On Tue, Nov 05, 2019 at 10:20:46AM +0800, Ming Lei wrote:
> On Mon, Nov 04, 2019 at 09:11:30PM -0500, Kent Overstreet wrote:
> > On Tue, Nov 05, 2019 at 09:11:35AM +0800, Ming Lei wrote:
> > > On Mon, Nov 04, 2019 at 01:42:17PM -0500, Kent Overstreet wrote:
> > > > On Mon, Nov 04, 2019 at 11:23:42AM -0700, Jens Axboe wrote:
> > > > > On 11/4/19 11:17 AM, Kent Overstreet wrote:
> > > > > > On Mon, Nov 04, 2019 at 10:15:41AM -0800, Christoph Hellwig wrote:
> > > > > >> On Mon, Nov 04, 2019 at 01:14:03PM -0500, Kent Overstreet wrote:
> > > > > >>> On Sat, Nov 02, 2019 at 03:29:11PM +0800, Ming Lei wrote:
> > > > > >>>> __blk_queue_split() may be a bit heavy for small block size(such as
> > > > > >>>> 512B, or 4KB) IO, so introduce one flag to decide if this bio includes
> > > > > >>>> multiple page. And only consider to try splitting this bio in case
> > > > > >>>> that the multiple page flag is set.
> > > > > >>>
> > > > > >>> So, back in the day I had an alternative approach in mind: get rid of
> > > > > >>> blk_queue_split entirely, by pushing splitting down to the request layer - when
> > > > > >>> we map the bio/request to sgl, just have it map as much as will fit in the sgl
> > > > > >>> and if it doesn't entirely fit bump bi_remaining and leave it on the request
> > > > > >>> queue.
> > > > > >>>
> > > > > >>> This would mean there'd be no need for counting segments at all, and would cut a
> > > > > >>> fair amount of code out of the io path.
> > > > > >>
> > > > > >> I thought about that to, but it will take a lot more effort.  Mostly
> > > > > >> because md/dm heavily rely on splitting as well.  I still think it is
> > > > > >> worthwhile, it will just take a significant amount of time and we
> > > > > >> should have the quick improvement now.
> > > > > > 
> > > > > > We can do it one driver at a time - driver sets a flag to disable
> > > > > > blk_queue_split(). Obvious one to do first would be nvme since that's where it
> > > > > > shows up the most.
> > > > > > 
> > > > > > And md/md do splitting internally, but I'm not so sure they need
> > > > > > blk_queue_split().
> > > > > 
> > > > > I'm a big proponent of doing something like that instead, but it is a
> > > > > lot of work. I absolutely hate the splitting we're doing now, even
> > > > > though the original "let's work as hard as we add add page time to get
> > > > > things right" was pretty abysmal as well.
> > > > 
> > > > Last I looked I don't think it was going to be that bad, just needed a bit of
> > > > finesse. We just need to be able to partially process a request in e.g.
> > > > nvme_map_data(), and blk_rq_map_sg() needs to be modified to only map as much as
> > > > will fit instead of popping an assertion.
> > > 
> > > I think it may not be doable.
> > > 
> > > blk_rq_map_sg() is called by drivers and has to work on single request, however
> > > more requests have to be involved if we delay the splitting to blk_rq_map_sg().
> > > Cause splitting means that two bios can't be submitted in single IO request.
> > 
> > Of course it's doable, do I have to show you how?
> 
> No, you don't have to, could you just point out where my above words is wrong?
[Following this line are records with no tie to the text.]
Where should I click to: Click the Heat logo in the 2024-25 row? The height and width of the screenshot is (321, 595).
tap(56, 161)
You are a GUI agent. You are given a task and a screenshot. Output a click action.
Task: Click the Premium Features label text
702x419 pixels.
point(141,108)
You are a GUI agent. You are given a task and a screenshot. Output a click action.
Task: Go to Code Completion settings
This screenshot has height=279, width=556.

blk_rq_map_sg() _currently_ works on a single request, but as I said from the
start that this would involve changing it to only process as much of a request
as would fit on an sglist.

Drivers will have to be modified, but the changes to driver code should be
pretty easy. What will be slightly trickier will be changing blk-mq to handle
requests that are only partially completed; that will be harder than it would
have been before blk-mq, since the old request queue code used to handle
partially completed requests - not much work would have to be done that code.
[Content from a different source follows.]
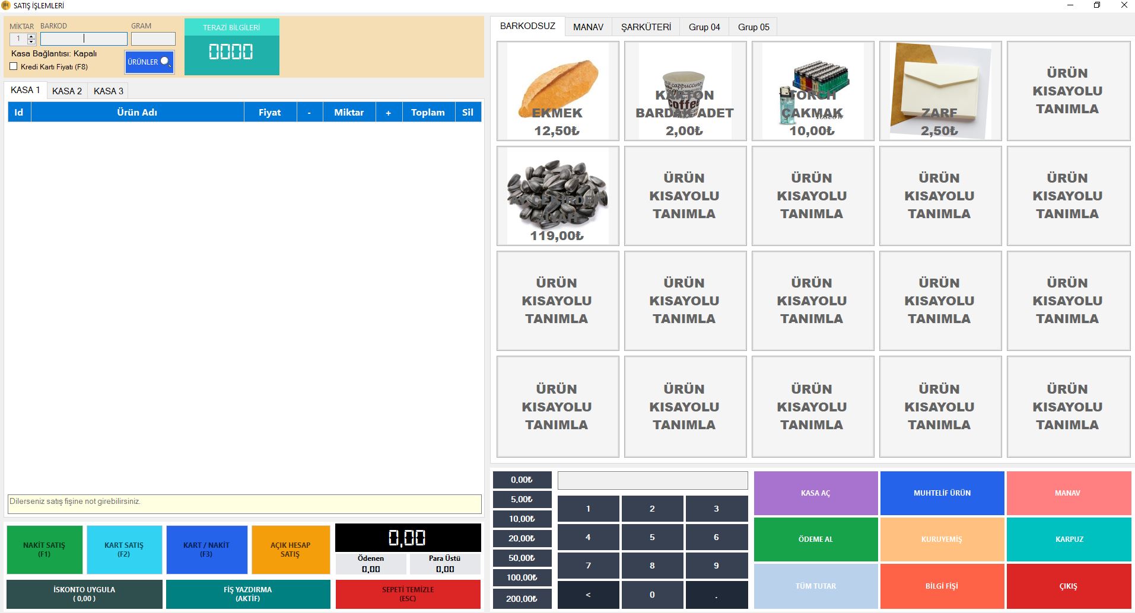The image size is (1135, 613).
Task: Click inside the BARKOD input field
Action: [x=83, y=38]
I'm not very familiar with the blk-mq code, so Jens would be better qualified to
say how best to change that code. The basic idea would probably be the same as
how bios how have a refcount - bi_remaining - to track splits/completions. If
requests (in blk-mq land) don't have such a refcount (they don't appear to), it
will have to be added.

From a quick glance, blk_mq_complete_request() is where the refcount put will
have to be added. I haven't found where requests are popped off the request
queue in blk-mq land yet - the code will have to be changed to only do that once
the request has been fully mapped and submitted by the driver.